Among abdominal transplant surgeon Dr. Alexander Toledo’s first patients at UNC Medical Center was a 41-year-old mother of three diagnosed with liver cancer.
The woman’s only hope for survival was a liver transplant. But that wasn’t an option because she failed to meet transplant criteria—a conclusion validated at several other medical centers. Meanwhile, non-curative treatments might prolong her life by six to nine months.
But two months later, the woman returned to the clinic with a new liver; she had flown from North Carolina to China to get a transplant.
“She had received a liver transplant essentially on demand, which, of course … raised questions as to the source of the organs,” Toledo recalled of the 2008 case during an online panel hosted by the UNC (University of North Carolina) Center for Bioethics on Oct. 26.
In normal medical procedures, the primary source for a liver transplant is a deceased donor, or in some cases a living donor. In the case of the woman’s surgery in China, there was “no meaningful donor information provided to the family beyond that the donor was young and healthy,” he said.
The mysterious information prompted Toledo to start digging. He found disturbing evidence that the Chinese regime was harvesting organs from prisoners of conscience for sale in the transplant market.

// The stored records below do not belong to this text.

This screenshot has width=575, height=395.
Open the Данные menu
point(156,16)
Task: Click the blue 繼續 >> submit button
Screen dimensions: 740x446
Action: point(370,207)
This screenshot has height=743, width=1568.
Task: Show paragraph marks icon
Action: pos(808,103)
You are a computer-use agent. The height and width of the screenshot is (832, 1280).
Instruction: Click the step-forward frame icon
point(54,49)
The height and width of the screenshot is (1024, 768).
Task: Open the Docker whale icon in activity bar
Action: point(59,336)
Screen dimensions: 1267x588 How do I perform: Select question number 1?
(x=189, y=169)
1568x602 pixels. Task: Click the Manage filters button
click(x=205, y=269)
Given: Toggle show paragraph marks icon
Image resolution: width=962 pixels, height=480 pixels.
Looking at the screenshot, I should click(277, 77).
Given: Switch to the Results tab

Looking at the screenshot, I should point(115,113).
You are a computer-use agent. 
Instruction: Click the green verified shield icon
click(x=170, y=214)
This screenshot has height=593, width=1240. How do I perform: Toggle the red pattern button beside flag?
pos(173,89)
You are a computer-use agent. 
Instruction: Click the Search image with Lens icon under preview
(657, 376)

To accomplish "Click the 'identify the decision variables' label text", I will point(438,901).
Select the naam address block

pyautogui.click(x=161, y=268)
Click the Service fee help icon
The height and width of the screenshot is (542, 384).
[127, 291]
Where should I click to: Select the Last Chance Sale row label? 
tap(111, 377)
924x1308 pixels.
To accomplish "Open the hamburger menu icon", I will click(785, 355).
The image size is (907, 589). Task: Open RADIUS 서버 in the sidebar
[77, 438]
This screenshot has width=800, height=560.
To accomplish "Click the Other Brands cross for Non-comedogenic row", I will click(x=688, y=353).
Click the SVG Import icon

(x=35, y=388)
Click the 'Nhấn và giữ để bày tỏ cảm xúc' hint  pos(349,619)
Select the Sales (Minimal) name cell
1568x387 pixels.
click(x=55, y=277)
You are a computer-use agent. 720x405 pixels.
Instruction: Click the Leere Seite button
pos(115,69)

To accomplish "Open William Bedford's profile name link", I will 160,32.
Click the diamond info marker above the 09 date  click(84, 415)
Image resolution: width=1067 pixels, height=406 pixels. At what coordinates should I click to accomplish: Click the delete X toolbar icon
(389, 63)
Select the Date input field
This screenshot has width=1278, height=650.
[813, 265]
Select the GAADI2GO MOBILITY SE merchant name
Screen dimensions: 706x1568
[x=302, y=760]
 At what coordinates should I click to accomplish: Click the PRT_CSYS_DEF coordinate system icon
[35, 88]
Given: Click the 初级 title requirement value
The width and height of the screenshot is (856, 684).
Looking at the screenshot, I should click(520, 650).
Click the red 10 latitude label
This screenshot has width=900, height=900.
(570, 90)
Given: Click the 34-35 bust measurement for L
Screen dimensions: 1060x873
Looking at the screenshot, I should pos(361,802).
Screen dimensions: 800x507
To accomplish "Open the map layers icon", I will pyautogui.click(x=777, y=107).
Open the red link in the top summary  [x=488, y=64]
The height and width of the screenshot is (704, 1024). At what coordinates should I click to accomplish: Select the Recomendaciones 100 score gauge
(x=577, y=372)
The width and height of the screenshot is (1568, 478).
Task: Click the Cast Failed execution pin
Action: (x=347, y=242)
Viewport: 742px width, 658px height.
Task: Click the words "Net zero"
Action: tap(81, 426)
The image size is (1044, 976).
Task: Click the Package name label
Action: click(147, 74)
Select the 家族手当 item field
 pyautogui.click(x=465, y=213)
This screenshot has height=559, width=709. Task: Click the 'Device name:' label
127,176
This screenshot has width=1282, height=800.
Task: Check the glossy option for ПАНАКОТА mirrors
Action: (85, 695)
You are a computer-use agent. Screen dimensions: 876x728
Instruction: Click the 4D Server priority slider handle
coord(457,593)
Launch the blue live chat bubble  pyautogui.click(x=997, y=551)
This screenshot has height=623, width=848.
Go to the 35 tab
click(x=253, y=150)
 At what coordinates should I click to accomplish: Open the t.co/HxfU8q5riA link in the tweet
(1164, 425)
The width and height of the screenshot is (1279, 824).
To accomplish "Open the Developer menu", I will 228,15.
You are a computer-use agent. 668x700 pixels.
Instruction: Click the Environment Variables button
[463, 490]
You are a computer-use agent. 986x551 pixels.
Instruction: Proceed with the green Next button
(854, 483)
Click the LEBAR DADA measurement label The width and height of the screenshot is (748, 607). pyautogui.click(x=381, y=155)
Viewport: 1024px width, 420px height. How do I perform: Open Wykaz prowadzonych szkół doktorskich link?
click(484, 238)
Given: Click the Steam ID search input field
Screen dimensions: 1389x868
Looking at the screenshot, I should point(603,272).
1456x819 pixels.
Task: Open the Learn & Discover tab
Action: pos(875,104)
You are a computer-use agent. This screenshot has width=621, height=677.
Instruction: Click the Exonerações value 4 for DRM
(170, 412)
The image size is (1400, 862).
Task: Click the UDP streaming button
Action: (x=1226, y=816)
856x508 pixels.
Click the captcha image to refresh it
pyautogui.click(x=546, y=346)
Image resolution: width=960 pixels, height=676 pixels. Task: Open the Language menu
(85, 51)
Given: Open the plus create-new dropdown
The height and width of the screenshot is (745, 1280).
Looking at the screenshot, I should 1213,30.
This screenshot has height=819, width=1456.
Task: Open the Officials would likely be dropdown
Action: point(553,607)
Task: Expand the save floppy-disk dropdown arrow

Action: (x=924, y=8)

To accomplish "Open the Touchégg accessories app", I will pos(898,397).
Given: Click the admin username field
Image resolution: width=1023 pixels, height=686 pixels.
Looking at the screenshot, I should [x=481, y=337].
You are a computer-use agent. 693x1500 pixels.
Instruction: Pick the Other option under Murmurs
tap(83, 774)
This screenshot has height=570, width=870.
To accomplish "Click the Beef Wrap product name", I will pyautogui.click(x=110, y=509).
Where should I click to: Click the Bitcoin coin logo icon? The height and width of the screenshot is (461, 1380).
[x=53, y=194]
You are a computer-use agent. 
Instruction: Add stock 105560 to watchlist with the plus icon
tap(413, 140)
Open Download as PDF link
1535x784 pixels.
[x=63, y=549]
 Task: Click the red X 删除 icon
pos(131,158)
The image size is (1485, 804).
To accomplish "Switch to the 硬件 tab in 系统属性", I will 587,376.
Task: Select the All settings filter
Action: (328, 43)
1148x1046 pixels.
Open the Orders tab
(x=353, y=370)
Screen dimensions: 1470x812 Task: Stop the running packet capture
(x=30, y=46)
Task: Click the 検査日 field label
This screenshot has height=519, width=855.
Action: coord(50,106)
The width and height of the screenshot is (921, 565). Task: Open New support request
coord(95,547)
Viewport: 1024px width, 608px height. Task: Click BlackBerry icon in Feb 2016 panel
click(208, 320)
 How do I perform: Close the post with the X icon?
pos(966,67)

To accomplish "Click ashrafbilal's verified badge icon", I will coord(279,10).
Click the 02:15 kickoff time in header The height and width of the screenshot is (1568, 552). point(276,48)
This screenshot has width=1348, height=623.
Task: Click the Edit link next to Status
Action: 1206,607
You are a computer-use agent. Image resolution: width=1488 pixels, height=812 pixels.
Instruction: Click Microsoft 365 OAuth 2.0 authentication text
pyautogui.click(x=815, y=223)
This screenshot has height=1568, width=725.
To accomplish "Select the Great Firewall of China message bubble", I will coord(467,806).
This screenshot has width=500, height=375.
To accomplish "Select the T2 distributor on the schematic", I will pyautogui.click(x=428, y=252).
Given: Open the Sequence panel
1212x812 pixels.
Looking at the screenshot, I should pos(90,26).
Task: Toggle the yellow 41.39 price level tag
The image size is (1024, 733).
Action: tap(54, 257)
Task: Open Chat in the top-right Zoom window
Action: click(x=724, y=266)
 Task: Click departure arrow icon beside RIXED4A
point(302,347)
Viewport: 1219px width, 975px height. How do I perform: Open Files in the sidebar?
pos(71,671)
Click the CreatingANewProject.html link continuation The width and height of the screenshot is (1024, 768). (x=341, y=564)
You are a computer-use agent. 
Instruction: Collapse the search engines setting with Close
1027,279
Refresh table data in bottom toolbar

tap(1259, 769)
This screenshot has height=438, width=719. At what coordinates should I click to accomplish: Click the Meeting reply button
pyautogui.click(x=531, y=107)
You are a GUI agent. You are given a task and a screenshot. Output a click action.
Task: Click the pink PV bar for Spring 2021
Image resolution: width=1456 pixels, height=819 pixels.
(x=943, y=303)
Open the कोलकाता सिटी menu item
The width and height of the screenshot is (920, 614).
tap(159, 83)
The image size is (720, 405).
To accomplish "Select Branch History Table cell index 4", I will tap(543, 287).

At the time, China didn’t have an official organ donation program, and had said that organs for transplant came from executed prisoners. But investigations revealed instead that prisoners of conscience—adherents of the persecuted spiritual practice Falun Gong—were being executed for their organs.
Falun Gong, a meditation practice with moral teachings centered on the tenets of “truthfulness, compassion, and tolerance,” became popular in the 1990s, with 70 million to 100 million practicing by the end of the decade, according to government estimates at the time. Deeming this a threat, the Chinese Communist Party (CCP) in 1999 launched an expansive persecution campaign. The Falun Dafa Information Center estimates that over the past two decades, millions of practitioners have been forced into labor camps, prisons, detention centers, and brainwashing centers, where they are often tortured.
In 2019, an independent people’s tribunal, after a yearlong investigation, concluded beyond reasonable doubt that the regime has for years been killing prisoners of conscience—predominantly Falun Gong practitioners—for their organs. This has been happening “on a significant scale,” and continues today, the tribunal said.
In 2015, the Chinese regime established an organ donation program and has claimed that it stopped using organs from executed prisoners.
Despite findings that have emerged for years about forced organ harvesting in China, the medical and international community “continue to struggle with their response to this,” Toledo said.
David Matas, a Canadian international human rights lawyer who has spent more than a decade researching the issue, said during the panel that the international transplant community has failed to take concrete action on the issue.
As a result, he said, the medical community is faced with “two realities:” first, the mass killing in China of prisoners of conscience for their organs, and the “second being the fact that all too many in the global transplant profession are determined to turn a blind eye to this first reality.”
Matas added that only a “tiny minority of the transplantation professionals globally are willing to do anything about transplant abuse in China.”
He said that some in the global transplant community have been buying “Chinese propaganda hook, line, and sinker” by uncritically repeating Party talking points seeking to discredit the evidence on mass organ harvesting.
“They echoed the Party line that the research is unverifiable, though it is both verifiable and verified beyond any reasonable doubt,” he said.
For instance, a 2017 conference on international organ trafficking and transplant tourism hosted by the Vatican’s Pontifical Academy of Sciences sparked controversy when it invited Dr. Huang Jiefu, then-head of the Chinese regime’s transplantation body, to attend. In response to protests against the invitation to Huang, who had consistently denied China’s forced organ harvesting, the academy’s chancellor said at the time that the conference was an “academic exercise and not a reprise of contentious political assertions.”
Meanwhile, researchers into transplant abuse in China weren’t invited to the conference.
In 2016, then-president of The Transplantation Society (TTS), Dr. Francis L. Delmonico, told a U.S. congressional hearing on organ transplant abuse in China that “I’m not here to verify. That’s not my job. … I’m only here to say that the international community has recognized this terrible practice in China and it wishes to change it.”
Delmonico went on to express optimism that reforms would take place within China’s transplant system under the stewardship of Huang and his protégé, Wang Haibo.
Matas said the leadership at TTS and national transplantation agencies need to change their position on this issue and speak out against transplant abuse by the Chinese regime. At the same time, he said, they should introduce ethical standards to ensure overseas medical professionals aren’t complicit in the abuses.
He suggested 12 standards, including that doctors not refer transplant patients to other countries for surgery unless they can ascertain beyond a reasonable doubt that the organ donor consented freely, and that studies involving recipients of organs from prisoners of conscience not be accepted for presentation or publication.
A 2019 study found that more than 400 research papers on organ transplants in China published in English-language peer-reviewed journals between 2000 and 2017 may have involved organs harvested from unconsenting prisoners of conscience. These studies failed to report whether donors had given their consent, in breach of ethical standards.
The TTS didn’t immediately respond to a request by The Epoch Times for comment.